* Given exercise:
Set out the material as a numbered list, beginning with its first line and ending with the line that contains "so click(x=732, y=50).", both included, and omit any blank lines.

* Entries:
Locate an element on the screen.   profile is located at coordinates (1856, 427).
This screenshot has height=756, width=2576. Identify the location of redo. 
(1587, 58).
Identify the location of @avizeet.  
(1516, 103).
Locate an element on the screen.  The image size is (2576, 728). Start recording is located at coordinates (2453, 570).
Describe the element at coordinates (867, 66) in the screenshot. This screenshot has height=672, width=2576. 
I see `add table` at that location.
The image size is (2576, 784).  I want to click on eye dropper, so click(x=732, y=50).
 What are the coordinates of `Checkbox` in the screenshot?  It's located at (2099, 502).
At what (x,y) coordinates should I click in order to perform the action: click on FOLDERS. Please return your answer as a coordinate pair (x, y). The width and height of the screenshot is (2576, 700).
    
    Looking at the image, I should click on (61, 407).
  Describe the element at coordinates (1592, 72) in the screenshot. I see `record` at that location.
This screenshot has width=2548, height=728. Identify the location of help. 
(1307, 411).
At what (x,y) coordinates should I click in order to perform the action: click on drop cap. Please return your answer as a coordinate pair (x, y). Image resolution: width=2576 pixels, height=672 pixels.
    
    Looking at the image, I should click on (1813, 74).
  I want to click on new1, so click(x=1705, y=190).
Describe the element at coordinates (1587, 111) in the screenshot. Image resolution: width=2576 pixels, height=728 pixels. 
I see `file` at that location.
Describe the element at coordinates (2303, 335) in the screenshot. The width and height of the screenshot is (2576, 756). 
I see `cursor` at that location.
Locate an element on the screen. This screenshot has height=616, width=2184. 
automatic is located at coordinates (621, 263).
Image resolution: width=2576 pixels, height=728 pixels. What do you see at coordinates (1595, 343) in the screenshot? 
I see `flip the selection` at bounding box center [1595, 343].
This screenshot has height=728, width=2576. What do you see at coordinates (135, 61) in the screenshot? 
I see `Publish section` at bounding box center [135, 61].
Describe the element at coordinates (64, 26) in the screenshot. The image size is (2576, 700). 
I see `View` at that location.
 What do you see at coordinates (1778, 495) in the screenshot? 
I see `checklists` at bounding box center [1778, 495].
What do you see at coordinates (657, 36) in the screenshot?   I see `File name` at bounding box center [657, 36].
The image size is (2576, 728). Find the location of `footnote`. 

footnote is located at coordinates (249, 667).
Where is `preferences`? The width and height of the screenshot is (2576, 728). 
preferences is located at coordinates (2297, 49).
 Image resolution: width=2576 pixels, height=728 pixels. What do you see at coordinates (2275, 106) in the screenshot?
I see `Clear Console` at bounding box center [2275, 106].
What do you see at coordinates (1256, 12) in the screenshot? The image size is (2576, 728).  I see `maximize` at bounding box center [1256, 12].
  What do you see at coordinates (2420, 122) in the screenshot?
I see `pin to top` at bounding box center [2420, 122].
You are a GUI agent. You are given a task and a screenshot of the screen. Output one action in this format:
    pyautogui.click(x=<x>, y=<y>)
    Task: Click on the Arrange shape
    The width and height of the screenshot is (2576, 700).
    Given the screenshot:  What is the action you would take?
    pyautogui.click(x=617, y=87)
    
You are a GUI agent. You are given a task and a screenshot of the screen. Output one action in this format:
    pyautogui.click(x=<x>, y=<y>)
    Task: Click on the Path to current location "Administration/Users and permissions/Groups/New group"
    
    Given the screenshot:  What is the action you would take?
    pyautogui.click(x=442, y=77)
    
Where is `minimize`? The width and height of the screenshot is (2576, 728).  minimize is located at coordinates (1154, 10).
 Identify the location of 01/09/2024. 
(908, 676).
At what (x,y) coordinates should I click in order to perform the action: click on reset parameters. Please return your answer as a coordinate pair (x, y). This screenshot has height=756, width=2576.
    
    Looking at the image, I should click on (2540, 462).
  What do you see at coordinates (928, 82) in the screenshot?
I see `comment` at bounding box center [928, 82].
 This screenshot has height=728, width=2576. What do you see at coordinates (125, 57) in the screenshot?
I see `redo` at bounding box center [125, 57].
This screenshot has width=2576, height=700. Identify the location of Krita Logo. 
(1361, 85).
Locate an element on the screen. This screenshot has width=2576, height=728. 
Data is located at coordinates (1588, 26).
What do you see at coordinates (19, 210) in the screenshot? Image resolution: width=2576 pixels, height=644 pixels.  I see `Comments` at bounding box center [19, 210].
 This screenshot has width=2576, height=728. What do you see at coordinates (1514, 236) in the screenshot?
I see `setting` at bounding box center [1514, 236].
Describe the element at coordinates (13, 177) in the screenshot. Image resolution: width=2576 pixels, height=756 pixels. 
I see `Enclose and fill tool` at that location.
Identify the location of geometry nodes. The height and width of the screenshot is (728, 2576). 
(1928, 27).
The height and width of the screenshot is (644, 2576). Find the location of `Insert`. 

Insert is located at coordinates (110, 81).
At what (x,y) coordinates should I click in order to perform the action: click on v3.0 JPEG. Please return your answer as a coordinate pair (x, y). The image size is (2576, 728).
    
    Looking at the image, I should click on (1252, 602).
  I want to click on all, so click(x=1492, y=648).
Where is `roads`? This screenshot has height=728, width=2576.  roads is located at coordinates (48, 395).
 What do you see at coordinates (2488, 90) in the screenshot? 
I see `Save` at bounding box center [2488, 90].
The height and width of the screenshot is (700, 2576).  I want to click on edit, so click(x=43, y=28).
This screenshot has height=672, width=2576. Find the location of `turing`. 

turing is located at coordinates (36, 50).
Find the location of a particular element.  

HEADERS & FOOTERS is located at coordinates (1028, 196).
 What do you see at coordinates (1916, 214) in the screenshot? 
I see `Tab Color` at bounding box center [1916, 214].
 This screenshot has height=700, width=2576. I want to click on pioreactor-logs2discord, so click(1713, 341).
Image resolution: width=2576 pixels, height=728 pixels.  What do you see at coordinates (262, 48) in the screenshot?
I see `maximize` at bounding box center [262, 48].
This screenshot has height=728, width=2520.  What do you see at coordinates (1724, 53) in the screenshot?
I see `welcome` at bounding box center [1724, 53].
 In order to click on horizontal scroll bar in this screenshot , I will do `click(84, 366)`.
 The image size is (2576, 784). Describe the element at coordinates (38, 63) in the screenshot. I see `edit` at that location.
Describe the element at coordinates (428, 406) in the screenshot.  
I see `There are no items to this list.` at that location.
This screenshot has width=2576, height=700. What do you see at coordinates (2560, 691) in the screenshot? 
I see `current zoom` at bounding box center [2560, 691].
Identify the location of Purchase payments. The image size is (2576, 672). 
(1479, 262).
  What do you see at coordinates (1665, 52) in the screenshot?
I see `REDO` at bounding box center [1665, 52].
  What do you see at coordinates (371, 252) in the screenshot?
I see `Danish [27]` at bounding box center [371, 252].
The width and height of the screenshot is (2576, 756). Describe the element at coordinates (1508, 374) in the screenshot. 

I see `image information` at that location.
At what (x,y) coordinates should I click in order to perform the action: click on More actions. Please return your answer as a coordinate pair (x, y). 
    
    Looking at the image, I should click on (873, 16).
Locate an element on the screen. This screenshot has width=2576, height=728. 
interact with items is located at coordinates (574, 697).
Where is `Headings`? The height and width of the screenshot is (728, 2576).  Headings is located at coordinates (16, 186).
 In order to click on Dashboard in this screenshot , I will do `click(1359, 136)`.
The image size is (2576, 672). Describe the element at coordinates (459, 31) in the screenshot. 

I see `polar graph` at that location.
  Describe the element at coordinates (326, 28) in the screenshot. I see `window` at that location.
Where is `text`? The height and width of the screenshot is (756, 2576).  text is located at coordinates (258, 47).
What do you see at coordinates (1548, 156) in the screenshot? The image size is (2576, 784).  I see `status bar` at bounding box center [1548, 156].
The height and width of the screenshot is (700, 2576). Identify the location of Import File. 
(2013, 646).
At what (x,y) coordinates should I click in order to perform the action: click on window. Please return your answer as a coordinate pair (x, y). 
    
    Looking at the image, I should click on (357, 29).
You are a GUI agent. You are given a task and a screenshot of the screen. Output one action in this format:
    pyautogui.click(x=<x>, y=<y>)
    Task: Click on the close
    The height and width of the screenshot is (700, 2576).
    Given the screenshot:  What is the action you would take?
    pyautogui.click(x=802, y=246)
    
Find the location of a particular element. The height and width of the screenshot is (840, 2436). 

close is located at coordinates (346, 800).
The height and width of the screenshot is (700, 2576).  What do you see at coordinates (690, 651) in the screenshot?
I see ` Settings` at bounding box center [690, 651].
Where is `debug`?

* Answer below:
1. Locate an element on the screen.   profile is located at coordinates (1856, 427).
2. This screenshot has height=756, width=2576. Identify the location of redo. 
3. (1587, 58).
4. Identify the location of @avizeet.  
5. (1516, 103).
6. Locate an element on the screen.  The image size is (2576, 728). Start recording is located at coordinates (2453, 570).
7. Describe the element at coordinates (867, 66) in the screenshot. This screenshot has height=672, width=2576. 
8. I see `add table` at that location.
9. The image size is (2576, 784).  I want to click on eye dropper, so click(x=732, y=50).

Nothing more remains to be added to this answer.